Та же Наталья Штурм привела мне один весьма показательный пример, заставляющий посмотреть на Абрамовича совсем другими глазами:
«В девятом классе мы поехали вместе с учительницей в Подмосковье, и к нам привязалась деревенская шпана. Потребовали вывернуть карманы. Неожиданно Рома взял инициативу на себя, отвел старшего в сторону, что-то сказал, и хулиганы сразу свалили. Мы даже опешили. На наши расспросы Абрамович ответил: я, мол, предупредил их, что в этой школе учатся дети высокопоставленных работников юстиции. Я не знаю, поняли ли деревенские, о чем идет речь, но удар был очень точный; даже в наше время он мог бы сработать. А ведь у него на раздумье было всего несколько минут…»

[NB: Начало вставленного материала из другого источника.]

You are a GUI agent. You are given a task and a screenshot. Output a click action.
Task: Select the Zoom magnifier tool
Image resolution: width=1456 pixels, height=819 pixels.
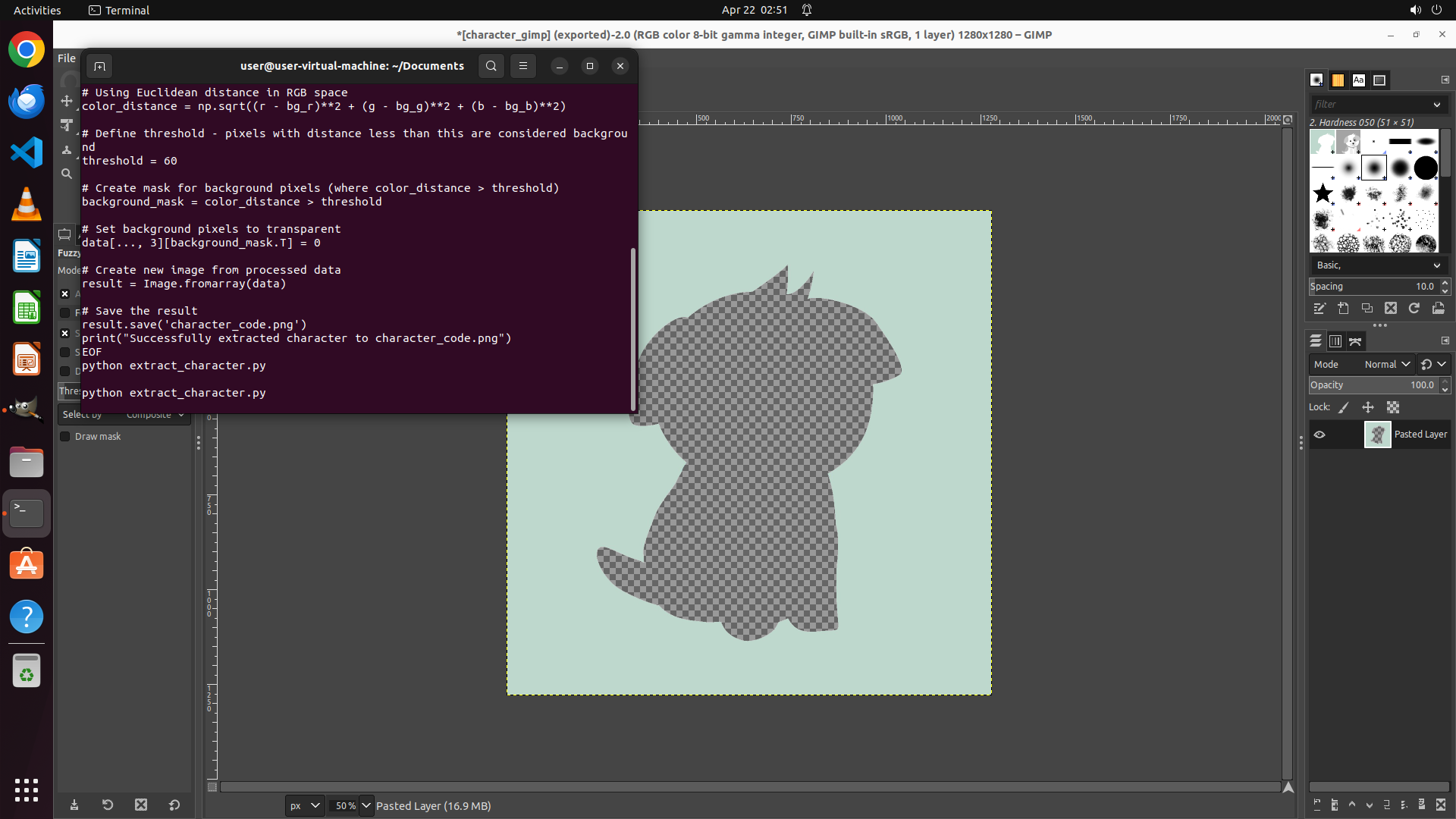pos(67,174)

Как видно, находчивости и предприимчивости уже тогда было ему не занимать.
А еще – к концу школы в Абрамовиче проснулись недюжинные организаторские способности. Если требовалось провести какую-нибудь вечеринку или ответственное мероприятие, даже вопросов не возникало, кому доверить дело: конечно, Роме…
«Всякий раз, когда вечера организовывал Абрамович, – свидетельствует Наталья Штурм, – явка была стопроцентной. Если занимались другие, в зале сидело полтора человека».
Вопреки уверениям педагогов, паинькой Абрамович никогда не был. Как и все, сбегал он с уроков, тайком покуривал и тянул из горлышка портвейн «Три семерки».
Но при этом всегда оставался в рамках приличия. Самым страшным его прегрешением школьной поры стала разгульная вечеринка на квартире у одноклассника Крутоголова, закончившаяся обрушением импортной раковины.
«Это сейчас молодые ничего не стесняются, – вспоминает его первая симпатия Ольга Насырова. – А тогда все было, как бы сказать, втихушечку, не на виду. Мы не пили на улице. Были какие-то беседки, мы где-то скрывались, кто-то на шухере стоял… Ромка всегда, если приезжал его дядя, прятался – ко мне домой бегал, или в подвале, потому что дядя сразу шел к Надежде Павловне (классному руководителю. – Авт.)».
В начале 1980-х Абрамович оканчивает школу. По логике вещей, юноше с такими деловыми задатками и состоятельной родней самая дорога в какой-нибудь крепкий столичный вуз: не в МГИМО, конечно, – тут и дядины капиталы, и то, что записался он в паспорте «украинцем», бессильны; но есть, в конце концов, инженерно-строительный, мясомолочный или третий медицинский, зубопротезный; на хлеб с маслом хватит с избытком.
Однако герой наш выкидывает неожиданный фортель – он возвращается в заснеженную Ухту, где поступает на машиностроительный факультет местного индустриального института. Разумеется, не без помощи дяди, по-прежнему снабжающего дефицитом всю окрестную знать.